▸ Instructions for the task
Copy the following entries verbatim, beginning with the line that has "435x2462 pixels. At" and stopping after the line that has "click(x=165, y=17)".

▸ Supplied material

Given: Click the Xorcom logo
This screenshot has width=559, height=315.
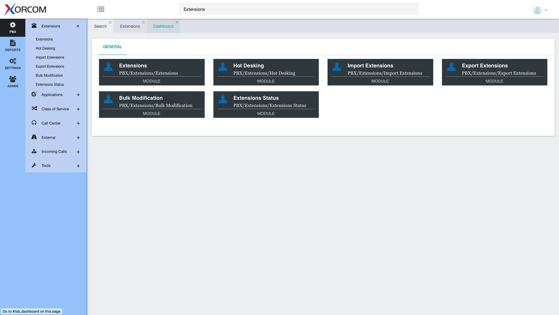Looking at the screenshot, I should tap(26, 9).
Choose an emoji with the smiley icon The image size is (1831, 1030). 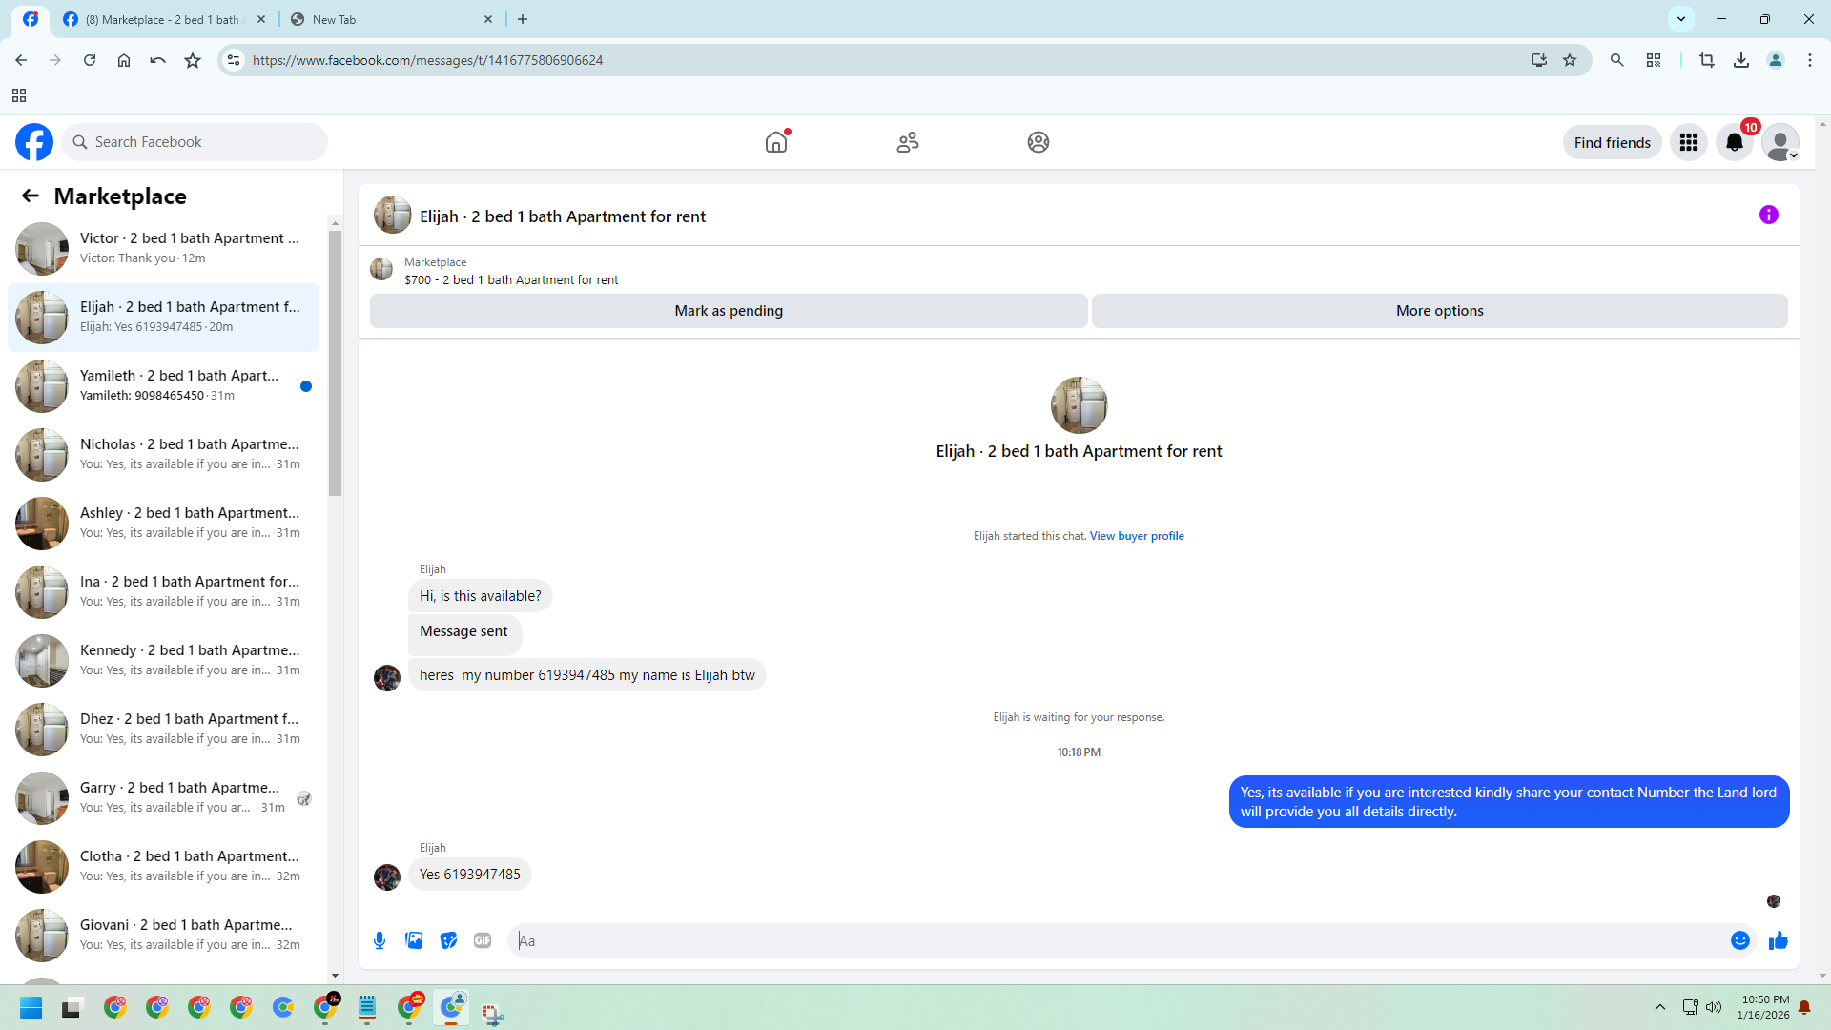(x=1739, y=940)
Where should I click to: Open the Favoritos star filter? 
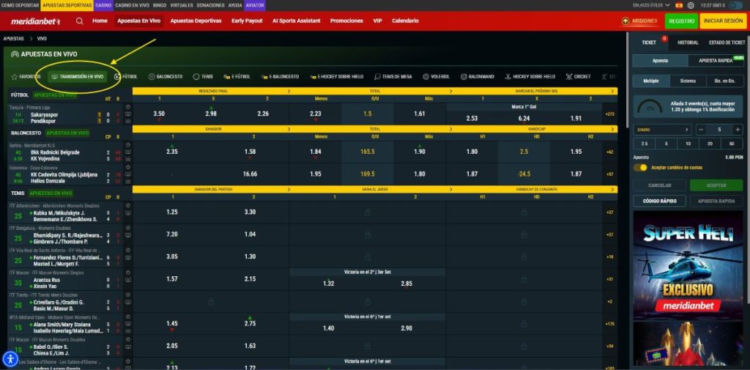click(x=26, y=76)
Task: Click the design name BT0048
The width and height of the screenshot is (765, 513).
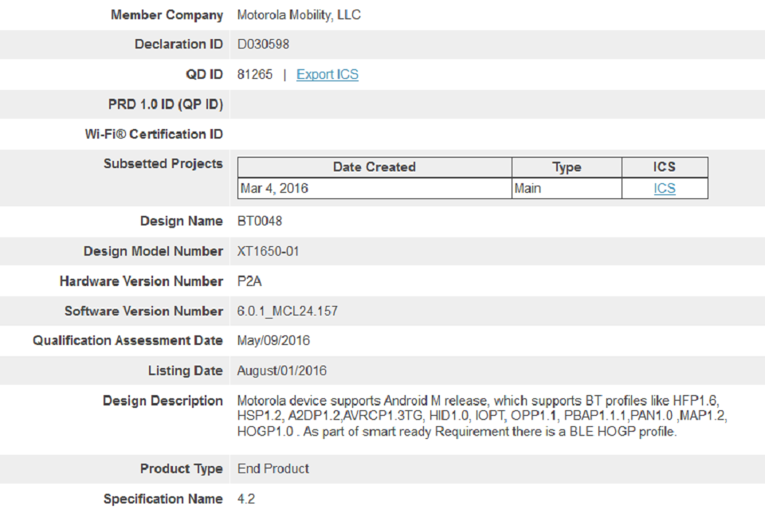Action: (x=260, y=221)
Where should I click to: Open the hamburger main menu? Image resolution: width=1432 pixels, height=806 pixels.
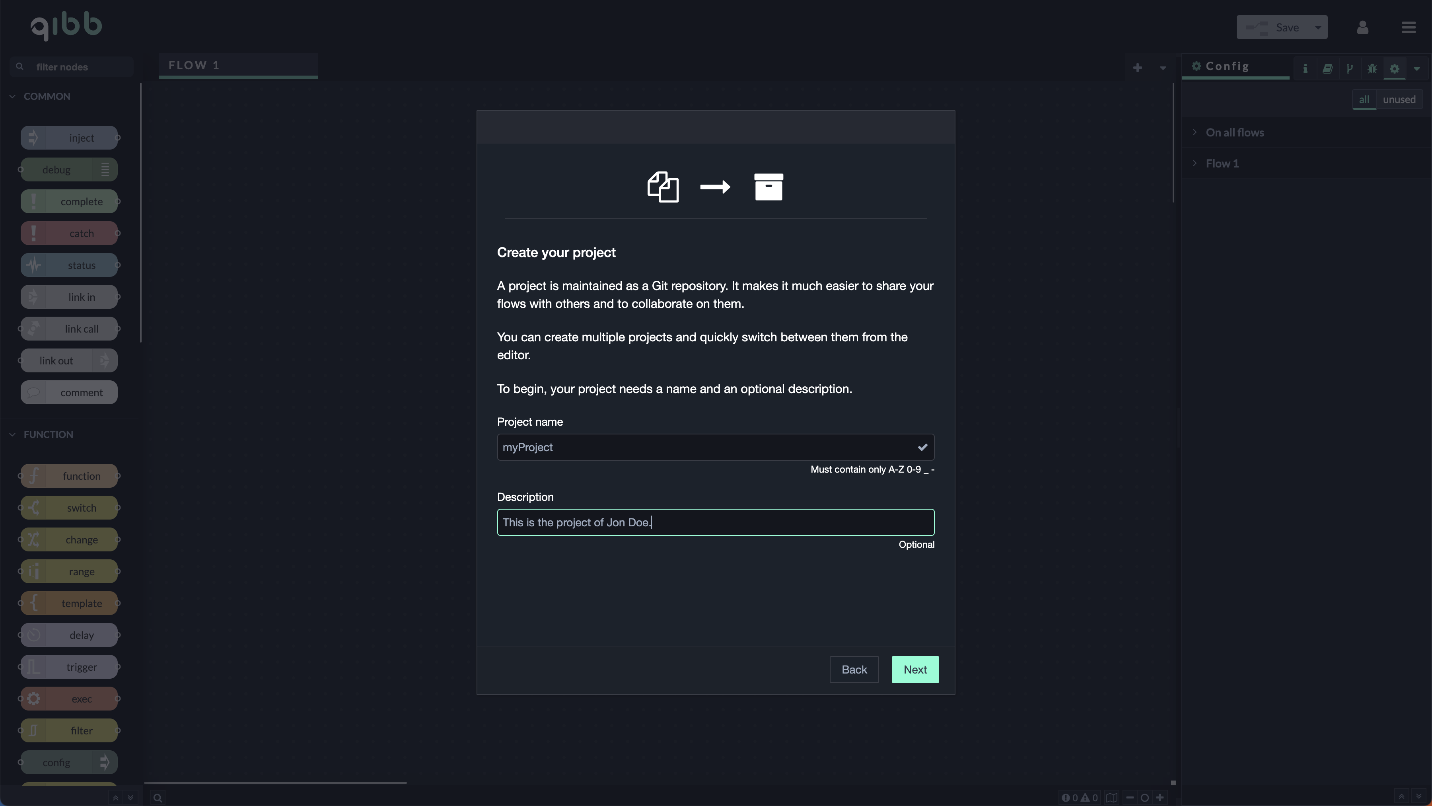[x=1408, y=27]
* * *
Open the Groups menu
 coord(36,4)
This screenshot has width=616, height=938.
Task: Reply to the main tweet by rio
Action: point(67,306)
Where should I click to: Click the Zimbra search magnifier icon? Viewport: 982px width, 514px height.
* * *
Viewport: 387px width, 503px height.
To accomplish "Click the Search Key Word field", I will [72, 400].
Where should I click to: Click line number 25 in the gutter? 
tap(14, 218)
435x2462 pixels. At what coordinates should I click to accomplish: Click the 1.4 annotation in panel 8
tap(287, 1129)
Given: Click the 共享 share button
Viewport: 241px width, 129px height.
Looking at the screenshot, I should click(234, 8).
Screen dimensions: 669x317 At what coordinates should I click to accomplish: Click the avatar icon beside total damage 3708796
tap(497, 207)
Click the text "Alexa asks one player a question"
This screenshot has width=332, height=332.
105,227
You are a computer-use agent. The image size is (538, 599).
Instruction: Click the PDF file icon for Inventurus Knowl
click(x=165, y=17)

▸ Solution to the problem
435x2462 pixels. At what coordinates should I click to accomplish: Click the 1.4 annotation in panel 8
tap(287, 1129)
Given: Click the 共享 share button
Viewport: 241px width, 129px height.
Looking at the screenshot, I should click(234, 8).
Screen dimensions: 669x317 At what coordinates should I click to accomplish: Click the avatar icon beside total damage 3708796
tap(497, 207)
Click the text "Alexa asks one player a question"
This screenshot has width=332, height=332.
105,227
You are a computer-use agent. The image size is (538, 599).
Instruction: Click the PDF file icon for Inventurus Knowl
click(x=165, y=17)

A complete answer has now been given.